The figures are the result of “nowcasts” based on merchandise and services trade trends which reconnect with substantial growth in 2017, when global merchandise trade increased by 10%, after two years of decline, and trade in services grew by 9.5%.
The Handbook underlines that factors contributing to the surge in the value of world trade in 2017 and 2018 are linked to an upswing of global GDP growth (3.1%), combined with increasing commodity prices (+17.7%), especially for fuels (+26.1%) and minerals, ores and metals (+12.2%), as shown by UNCTAD’s constantly-updated free market commodity price index. It highlights the fact that trade imbalances between developed and developing economies have been decreasing over recent years.
This surge was also evident in the strong growth in maritime transport indicators compiled by UNCTAD: growth in world seaborne trade (the volumes of goods loaded and unloaded on the world’s seaports) was 4% in 2017, and container port throughput (the volume of containers handled on ports) climbed by 6% the same year.
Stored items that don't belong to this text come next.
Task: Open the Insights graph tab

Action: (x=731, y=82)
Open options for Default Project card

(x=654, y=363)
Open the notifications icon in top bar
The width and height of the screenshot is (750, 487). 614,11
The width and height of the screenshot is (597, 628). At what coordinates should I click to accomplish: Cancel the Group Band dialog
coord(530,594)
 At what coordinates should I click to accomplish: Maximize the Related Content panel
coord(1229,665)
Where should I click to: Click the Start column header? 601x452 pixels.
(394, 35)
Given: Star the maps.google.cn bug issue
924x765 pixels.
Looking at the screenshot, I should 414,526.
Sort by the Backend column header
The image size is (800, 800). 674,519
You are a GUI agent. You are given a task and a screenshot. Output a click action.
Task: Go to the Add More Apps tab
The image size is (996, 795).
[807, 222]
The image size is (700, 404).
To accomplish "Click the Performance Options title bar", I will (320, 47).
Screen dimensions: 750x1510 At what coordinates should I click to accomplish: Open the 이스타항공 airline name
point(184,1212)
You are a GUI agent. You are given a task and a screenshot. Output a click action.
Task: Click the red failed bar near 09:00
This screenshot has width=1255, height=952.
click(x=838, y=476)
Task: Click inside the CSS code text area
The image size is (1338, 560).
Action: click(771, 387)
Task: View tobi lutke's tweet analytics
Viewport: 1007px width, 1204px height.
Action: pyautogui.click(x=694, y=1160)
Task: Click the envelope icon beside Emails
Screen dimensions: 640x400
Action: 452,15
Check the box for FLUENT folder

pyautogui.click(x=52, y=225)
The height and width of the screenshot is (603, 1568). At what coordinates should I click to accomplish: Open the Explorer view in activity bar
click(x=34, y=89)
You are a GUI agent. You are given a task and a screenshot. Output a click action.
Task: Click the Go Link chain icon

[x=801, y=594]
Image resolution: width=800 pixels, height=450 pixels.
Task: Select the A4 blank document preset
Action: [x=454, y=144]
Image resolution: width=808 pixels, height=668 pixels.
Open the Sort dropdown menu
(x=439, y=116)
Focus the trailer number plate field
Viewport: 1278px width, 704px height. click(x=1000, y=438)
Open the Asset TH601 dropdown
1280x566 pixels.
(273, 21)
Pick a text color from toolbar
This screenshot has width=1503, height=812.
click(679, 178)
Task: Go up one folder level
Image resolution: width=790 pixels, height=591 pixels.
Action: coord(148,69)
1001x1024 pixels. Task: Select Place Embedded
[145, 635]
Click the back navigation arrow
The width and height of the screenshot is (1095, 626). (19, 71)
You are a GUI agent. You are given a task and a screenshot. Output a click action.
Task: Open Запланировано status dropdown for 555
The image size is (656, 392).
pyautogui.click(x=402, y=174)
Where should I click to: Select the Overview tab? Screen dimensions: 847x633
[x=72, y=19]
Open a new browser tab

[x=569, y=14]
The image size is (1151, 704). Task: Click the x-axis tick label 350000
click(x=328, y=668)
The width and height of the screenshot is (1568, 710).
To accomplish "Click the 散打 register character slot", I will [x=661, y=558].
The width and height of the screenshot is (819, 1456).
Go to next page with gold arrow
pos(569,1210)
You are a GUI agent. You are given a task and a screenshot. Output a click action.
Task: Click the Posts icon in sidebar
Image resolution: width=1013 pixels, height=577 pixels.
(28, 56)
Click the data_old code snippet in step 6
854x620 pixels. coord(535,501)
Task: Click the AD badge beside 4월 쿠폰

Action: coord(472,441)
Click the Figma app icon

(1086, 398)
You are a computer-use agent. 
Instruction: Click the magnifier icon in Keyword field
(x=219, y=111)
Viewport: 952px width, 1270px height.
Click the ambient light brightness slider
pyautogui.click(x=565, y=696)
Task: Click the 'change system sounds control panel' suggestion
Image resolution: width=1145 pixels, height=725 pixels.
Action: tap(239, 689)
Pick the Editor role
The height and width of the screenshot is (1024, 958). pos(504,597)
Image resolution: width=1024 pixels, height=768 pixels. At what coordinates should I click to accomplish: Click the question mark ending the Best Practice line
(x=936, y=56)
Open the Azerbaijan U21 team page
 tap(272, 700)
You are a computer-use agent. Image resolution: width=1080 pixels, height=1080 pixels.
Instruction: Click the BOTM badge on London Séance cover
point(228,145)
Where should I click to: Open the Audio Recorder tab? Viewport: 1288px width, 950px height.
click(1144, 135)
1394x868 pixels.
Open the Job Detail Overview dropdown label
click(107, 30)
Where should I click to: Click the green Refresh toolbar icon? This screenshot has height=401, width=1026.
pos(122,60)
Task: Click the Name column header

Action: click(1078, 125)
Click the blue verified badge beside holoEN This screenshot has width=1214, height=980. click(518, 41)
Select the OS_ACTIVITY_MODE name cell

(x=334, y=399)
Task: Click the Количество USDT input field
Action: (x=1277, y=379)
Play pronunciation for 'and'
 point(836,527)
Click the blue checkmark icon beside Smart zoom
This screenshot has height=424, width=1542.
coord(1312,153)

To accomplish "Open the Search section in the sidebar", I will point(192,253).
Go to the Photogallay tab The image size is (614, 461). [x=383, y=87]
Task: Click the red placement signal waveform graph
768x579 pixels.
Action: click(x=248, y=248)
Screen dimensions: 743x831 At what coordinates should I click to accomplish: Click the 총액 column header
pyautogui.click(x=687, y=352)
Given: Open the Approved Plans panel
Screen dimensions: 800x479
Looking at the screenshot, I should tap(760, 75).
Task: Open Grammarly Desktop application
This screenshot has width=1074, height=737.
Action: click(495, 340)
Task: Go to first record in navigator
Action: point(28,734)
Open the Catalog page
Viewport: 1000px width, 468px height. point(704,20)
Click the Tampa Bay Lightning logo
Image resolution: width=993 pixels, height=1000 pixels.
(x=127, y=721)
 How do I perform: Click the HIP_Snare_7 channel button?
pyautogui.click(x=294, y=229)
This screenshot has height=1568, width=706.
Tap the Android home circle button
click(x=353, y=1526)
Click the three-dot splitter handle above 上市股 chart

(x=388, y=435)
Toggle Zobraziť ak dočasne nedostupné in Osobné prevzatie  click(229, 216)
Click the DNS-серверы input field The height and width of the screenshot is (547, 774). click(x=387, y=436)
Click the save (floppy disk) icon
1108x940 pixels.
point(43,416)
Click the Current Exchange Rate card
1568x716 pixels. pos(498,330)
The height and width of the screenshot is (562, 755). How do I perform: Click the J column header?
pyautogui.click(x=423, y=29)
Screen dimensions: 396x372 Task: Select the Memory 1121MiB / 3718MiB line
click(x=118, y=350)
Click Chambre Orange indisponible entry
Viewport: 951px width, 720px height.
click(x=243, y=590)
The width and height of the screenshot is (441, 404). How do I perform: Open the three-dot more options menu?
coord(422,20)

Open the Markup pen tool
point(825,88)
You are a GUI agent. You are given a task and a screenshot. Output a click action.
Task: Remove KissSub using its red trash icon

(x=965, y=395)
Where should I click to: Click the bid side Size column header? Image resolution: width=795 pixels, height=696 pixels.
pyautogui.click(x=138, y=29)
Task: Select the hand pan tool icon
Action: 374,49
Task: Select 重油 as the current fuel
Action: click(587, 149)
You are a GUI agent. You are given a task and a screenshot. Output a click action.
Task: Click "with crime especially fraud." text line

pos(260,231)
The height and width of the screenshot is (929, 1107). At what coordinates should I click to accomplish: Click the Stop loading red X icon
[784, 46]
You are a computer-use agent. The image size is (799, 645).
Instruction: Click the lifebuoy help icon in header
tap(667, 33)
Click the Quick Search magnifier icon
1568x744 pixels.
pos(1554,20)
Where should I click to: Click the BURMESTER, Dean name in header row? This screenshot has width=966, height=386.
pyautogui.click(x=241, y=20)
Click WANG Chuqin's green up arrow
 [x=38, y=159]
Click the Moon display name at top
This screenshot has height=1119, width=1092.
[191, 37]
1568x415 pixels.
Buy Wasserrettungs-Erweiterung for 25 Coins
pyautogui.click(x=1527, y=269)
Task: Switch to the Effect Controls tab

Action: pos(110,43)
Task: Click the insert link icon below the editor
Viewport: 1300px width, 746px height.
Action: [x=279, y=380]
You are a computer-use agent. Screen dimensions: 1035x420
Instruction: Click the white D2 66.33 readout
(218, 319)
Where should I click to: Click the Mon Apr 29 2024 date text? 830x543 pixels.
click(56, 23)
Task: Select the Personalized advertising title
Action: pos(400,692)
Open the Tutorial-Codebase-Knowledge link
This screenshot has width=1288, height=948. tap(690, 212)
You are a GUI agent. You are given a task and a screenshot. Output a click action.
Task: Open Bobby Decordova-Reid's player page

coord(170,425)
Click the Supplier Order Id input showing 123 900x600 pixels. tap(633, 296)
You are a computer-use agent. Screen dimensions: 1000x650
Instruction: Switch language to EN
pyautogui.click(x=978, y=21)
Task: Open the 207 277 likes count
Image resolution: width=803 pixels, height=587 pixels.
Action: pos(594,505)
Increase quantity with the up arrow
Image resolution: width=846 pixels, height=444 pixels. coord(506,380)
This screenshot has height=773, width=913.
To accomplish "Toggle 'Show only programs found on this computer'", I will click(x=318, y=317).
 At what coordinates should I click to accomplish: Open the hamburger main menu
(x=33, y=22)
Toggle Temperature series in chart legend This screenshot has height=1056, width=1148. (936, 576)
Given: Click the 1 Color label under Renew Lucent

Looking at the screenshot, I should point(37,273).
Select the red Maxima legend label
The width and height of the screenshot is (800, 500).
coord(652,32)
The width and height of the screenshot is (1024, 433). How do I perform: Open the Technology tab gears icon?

A detailed analysis of recent trends estimated by the nowcast models shows that merchandise trade and trade in services grew robustly during the first half of 2018, although there were significant indications of a slowdown in the second half of the year. A global economic cooldown and adjusted expectations due to recent protectionist trade measures can explain this reverse trend.
For this publication, UNCTAD estimated nowcasting models for three variables: international merchandise trade, international trade in services and global GDP. This innovation responds to an increased demand for up-to-date information to monitor global international trade, study the impact of economic or political developments, and guide policy responses.
“In an era of uncertainty, with swirling fears of trade wars, reliable statistical information is more indispensable than ever. It is a critical tool for informing policies and recommendations that may commit countries for many years as they strive to integrate into the world economy and improve the living standards of their populations,” said Steve MacFeely, UNCTAD’s Chief Statistician.